Una vez declarado el mundo libre de viruela, la OMS dispuso que el 31 de diciembre de 1993 se
destruyeran los reservorios del virus guardados en cualquier laboratorio. Aunque esa fecha se pospuso una y otra vez, por desacuerdo entre los mismos miembros de la OMS, en enero de 1999 ese organismo determinó unánimemente que los dos últimos reservorios de virus depositados en los dos
últimos laboratorios de alta seguridad, el del Centro de Control y Prevención de Enfermedades (CDC) en Atlanta, Estados Unidos, y el del Instituto de Preparaciones Virales, en Moscú, Rusia, fueran destruidos el 30 de junio de 1999. El 22 de abril de ese mismo año el presidente Clinton retrasó, una vez más, la destrucción de los reservorios de la CDC, y la OMS autorizó que fueran retenidos hasta una fecha no posterior al 2002; no obstante, el presidente Bush, indudablemente
influenciado por los eventos terroristas del 11 de septiembre del 2001, decidió posponer en forma indefinida la destrucción de los reservorios estadounidenses del virus, poniendo nuestro destino
en el filo de la navaja. Así son los designios de Ometecuhtli.
1520
Recordamos a Cuauhtémoc porque fue el último emperador azteca y porque murió a manos de los conquistadores españoles; hasta hace algunos años, las monedas de 50 centavos lucían su efigie como símbolo de un mundo desvanecido. De Cuitláhuac sólo recordamos que fue el penúltimo emperador y
que duró unos cuantos días en el poder, tras la muerte de Moctezuma. Cuitláhuac fue quien, defendiendo a Tenochtitlan, derrotó en batalla a Cortés. Los conquistadores recordaron esa derrota, que ocurrió el 30 de junio de 1520, como “La noche triste”. Es posible que la historia hubiese sido otra, pero una epidemia de viruela, enfermedad hasta entonces desconocida por los aztecas, mató a Cuitláhuac, a su hijo Axayacatzin y a varios miles de sus compatriotas en unas cuantas semanas, cambiando para siempre la suerte de su país.
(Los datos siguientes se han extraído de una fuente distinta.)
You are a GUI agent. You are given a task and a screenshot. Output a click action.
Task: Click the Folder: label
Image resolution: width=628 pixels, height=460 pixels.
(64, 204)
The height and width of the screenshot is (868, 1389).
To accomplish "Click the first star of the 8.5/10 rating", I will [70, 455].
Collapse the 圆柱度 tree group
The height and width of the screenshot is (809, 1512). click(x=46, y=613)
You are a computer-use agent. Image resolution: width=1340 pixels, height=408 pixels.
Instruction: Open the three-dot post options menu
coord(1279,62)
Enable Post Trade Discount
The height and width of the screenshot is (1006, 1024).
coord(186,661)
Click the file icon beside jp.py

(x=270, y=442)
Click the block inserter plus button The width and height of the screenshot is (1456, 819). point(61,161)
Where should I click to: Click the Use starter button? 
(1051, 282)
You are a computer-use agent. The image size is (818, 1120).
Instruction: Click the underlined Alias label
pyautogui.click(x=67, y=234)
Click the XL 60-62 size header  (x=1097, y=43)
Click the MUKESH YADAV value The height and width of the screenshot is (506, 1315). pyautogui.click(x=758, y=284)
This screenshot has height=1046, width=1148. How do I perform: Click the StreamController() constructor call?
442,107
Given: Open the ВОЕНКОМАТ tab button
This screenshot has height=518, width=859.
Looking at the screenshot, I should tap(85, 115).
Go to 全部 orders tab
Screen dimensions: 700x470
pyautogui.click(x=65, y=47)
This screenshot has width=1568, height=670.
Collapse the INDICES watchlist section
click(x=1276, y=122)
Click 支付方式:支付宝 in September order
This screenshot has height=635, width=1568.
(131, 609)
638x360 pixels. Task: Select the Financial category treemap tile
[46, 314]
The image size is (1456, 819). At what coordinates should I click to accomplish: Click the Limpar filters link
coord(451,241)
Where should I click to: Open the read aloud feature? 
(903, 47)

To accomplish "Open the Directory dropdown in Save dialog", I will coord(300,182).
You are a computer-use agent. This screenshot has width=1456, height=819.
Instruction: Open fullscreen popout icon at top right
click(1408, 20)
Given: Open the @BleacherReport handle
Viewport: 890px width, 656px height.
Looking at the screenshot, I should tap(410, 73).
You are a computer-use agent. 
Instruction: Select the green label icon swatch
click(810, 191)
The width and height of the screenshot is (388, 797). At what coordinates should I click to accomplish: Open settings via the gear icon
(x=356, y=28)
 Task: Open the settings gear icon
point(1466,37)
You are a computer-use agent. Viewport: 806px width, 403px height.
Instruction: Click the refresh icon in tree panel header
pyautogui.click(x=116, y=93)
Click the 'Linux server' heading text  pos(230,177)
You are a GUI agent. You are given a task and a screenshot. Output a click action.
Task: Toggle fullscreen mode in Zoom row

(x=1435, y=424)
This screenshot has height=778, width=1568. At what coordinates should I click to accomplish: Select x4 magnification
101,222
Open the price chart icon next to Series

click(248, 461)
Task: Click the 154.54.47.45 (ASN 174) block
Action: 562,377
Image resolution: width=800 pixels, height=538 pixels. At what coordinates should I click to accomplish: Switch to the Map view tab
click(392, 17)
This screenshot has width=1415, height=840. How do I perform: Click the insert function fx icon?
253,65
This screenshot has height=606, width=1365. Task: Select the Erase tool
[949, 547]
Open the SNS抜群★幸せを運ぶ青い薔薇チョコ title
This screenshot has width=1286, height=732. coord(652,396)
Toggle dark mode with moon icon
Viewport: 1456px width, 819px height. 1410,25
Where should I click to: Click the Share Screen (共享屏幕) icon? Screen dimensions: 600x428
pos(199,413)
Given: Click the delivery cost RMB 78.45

Por varias razones, es muy complicado cuantificar con precisión la magnitud de la catástrofe. Una de ellas es que no podemos evaluar cuánta población indígena existía antes de la llegada de los conquistadores, pero hay quienes se atreven a decir que pudo haber sido de alrededor de 25 millones. Las crónicas españolas e indígenas del siglo XVI no siempre coinciden en sus apreciaciones sobre la tragedia; incluso algunos de los textos de esa época, como la Historia de los indios de la Nueva España de Fray Toribio de Benavente, (conocido como Motolinía, el pobrecito), se maquillaron, cambiaron y reinterpretaron tanto a través de los años, que ahora nos resulta difícil discernir entre la realidad y la fantasía. Se dice que la viruela la trajo a México no Cortés, sino un esclavo negro, Francisco Eguía, quien vino con la expedición encabezada por Pánfilo Narváez, organizada con el fin de interceptar a Cortés. En la América continental, el primer asentamiento indígena que sufrió las consecuencias de la viruela fue Cempoala, en el actual estado de Veracruz, entre abril y mayo de 1520; la enfermedad se fue extendiendo, primero a Tepeaca, luego a Tlaxcala, hasta llegar a Tenochtitlan en los meses de septiembre y octubre de ese mismo año. En Tenochtitlan, una de las ciudades más densamente pobladas de su época, la viruela se propagó con tal fuerza y velocidad que en pocas semanas no había guerreros sanos para hacer frente a
los embates de los españoles. Quizá la verdadera fuerza de los conquistadores no radicó en la cruz, la espada, los caballos o las armas de fuego, sino en las enfermedades que vinieron con ellos: la viruela,
el sarampión y la poliomielitis. La mayor parte de la población indígena de México desapareció en el siglo XVI. Especialistas de hoy coinciden conservadoramente en que la mortalidad de las epidemias de viruela de 1520, 1545 y 1576 fue de un mínimo del 40%, pero fácilmente pudo llegar a ser del 80%. Para dar algunos números sobre la magnitud de la tragedia, McNeill, en su libro Plagues and People, calcula que en México, de los 25 millones de personas que pudieron haber existido poco antes de la llegada de los españoles, para el año 1620 sólo quedaban alrededor de 1.6 millones.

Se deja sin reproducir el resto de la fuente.